Sequence Discriminative Distributed Training of Long Short-Term Memory Recurrent Neural Networks
Venue
Interspeech (2014)
Publication Year
2014
Authors
Hasim Sak, Oriol Vinyals, Georg Heigold, Andrew Senior, Erik McDermott, Rajat Monga, Mark Mao
BibTeX
Abstract
We recently showed that Long Short-Term Memory (LSTM) recurrent neural networks
(RNNs) outperform state-of-the-art deep neural networks (DNNs) for large scale
acoustic modeling where the models were trained with the cross-entropy (CE)
criterion. It has also been shown that sequence discriminative training of DNNs
initially trained with the CE criterion gives significant improvements. In this
paper, we investigate sequence discriminative training of LSTM RNNs in a large
scale acoustic modeling task.

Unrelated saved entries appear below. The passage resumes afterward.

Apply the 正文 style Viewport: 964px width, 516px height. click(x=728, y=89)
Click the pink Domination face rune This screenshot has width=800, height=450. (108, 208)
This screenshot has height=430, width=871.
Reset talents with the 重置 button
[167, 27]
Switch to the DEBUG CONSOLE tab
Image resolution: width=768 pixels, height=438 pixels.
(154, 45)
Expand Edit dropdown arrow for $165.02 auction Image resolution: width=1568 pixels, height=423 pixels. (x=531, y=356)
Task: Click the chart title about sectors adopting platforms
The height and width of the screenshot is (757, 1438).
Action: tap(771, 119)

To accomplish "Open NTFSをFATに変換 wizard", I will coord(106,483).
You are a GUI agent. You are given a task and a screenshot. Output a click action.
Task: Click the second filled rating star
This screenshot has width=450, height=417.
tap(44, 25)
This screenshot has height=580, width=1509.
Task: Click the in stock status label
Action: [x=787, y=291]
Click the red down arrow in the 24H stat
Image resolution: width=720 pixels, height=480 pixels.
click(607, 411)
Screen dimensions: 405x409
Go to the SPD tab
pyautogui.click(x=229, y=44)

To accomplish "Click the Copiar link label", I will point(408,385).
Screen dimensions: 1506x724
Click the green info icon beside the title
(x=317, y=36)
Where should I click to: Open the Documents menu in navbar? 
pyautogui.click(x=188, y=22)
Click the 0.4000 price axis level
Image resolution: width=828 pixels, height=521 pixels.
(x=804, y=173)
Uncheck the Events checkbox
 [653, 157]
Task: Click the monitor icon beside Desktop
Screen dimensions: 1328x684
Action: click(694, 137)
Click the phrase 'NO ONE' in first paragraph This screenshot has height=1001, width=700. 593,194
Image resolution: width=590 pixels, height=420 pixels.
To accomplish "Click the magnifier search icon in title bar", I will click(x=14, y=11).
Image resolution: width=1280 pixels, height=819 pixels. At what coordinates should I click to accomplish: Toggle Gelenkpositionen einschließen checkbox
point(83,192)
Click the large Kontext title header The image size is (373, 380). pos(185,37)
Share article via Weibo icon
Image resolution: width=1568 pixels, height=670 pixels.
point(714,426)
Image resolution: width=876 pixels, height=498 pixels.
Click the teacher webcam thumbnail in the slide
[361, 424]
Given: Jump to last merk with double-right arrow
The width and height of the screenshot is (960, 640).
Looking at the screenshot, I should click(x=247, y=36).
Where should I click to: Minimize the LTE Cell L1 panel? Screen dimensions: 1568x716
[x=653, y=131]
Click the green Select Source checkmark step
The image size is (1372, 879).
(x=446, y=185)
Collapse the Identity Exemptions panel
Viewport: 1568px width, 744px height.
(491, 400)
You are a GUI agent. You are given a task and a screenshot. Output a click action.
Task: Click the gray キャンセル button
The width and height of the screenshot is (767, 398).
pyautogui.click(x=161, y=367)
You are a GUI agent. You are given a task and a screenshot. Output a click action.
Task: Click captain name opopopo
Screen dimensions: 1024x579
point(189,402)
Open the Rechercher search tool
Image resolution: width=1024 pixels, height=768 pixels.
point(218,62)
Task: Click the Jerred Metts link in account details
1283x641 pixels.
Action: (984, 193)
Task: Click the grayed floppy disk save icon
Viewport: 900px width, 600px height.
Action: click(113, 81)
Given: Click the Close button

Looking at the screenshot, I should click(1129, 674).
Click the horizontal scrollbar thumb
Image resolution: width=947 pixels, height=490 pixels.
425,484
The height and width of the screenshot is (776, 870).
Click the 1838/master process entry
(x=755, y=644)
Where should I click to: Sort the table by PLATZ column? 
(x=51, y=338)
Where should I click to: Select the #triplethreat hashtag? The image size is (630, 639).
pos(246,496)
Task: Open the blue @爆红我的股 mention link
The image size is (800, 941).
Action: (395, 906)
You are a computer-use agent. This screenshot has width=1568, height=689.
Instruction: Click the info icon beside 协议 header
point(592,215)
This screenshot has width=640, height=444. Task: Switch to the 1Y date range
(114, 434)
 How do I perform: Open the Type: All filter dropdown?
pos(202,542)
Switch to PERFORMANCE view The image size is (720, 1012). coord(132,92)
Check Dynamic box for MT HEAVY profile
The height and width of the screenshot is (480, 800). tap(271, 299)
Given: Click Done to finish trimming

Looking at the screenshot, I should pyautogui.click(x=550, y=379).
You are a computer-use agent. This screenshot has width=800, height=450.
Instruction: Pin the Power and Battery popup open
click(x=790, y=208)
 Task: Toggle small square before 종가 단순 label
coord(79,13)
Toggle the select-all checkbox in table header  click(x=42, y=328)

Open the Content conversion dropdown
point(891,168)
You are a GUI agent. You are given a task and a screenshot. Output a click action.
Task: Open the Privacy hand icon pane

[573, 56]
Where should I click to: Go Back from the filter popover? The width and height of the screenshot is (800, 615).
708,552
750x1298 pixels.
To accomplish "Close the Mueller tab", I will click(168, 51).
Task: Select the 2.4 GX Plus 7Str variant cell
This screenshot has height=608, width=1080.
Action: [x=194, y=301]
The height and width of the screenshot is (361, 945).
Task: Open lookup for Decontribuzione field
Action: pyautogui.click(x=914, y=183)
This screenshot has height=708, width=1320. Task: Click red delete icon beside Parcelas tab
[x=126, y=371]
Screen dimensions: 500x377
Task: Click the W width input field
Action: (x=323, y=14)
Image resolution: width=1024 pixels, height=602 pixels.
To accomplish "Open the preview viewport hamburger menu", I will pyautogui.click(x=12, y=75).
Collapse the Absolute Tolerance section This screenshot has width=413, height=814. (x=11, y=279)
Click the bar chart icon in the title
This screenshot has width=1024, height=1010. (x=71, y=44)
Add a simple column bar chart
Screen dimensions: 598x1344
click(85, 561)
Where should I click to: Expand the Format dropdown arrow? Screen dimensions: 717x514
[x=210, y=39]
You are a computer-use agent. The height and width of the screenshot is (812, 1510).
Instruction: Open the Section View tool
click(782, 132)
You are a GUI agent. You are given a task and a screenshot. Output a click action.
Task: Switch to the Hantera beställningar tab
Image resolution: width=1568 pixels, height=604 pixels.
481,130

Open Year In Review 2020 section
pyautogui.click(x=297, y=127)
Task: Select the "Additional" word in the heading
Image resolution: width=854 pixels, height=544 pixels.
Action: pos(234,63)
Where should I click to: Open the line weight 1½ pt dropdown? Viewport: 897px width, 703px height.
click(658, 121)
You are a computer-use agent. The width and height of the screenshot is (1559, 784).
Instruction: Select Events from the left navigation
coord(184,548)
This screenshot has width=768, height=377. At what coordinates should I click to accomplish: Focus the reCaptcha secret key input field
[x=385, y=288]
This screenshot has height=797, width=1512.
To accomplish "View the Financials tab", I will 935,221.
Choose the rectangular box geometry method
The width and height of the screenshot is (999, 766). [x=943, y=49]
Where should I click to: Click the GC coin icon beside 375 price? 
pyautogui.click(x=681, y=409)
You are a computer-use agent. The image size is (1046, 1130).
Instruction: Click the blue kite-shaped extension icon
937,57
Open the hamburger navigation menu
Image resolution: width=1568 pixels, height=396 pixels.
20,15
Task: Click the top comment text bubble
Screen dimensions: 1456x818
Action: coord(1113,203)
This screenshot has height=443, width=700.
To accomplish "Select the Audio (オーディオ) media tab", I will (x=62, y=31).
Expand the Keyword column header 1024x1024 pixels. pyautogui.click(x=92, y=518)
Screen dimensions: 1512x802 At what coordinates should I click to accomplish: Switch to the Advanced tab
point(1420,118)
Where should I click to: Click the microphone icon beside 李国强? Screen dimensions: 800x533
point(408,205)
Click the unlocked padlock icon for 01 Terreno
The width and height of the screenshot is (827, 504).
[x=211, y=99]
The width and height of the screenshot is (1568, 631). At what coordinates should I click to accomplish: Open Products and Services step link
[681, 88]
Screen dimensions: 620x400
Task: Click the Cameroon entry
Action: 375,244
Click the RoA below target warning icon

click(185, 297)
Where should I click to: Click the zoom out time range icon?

We train the models in a distributed manner using
asynchronous stochastic gradient descent optimization technique. We compare two
sequence discriminative criteria -- maximum mutual information and state-level
minimum Bayes risk, and we investigate a number of variations of the basic training
strategy to better understand issues raised by both the sequential model, and the
objective function. We obtain significant gains over the CE trained LSTM RNN model
using sequence discriminative training techniques.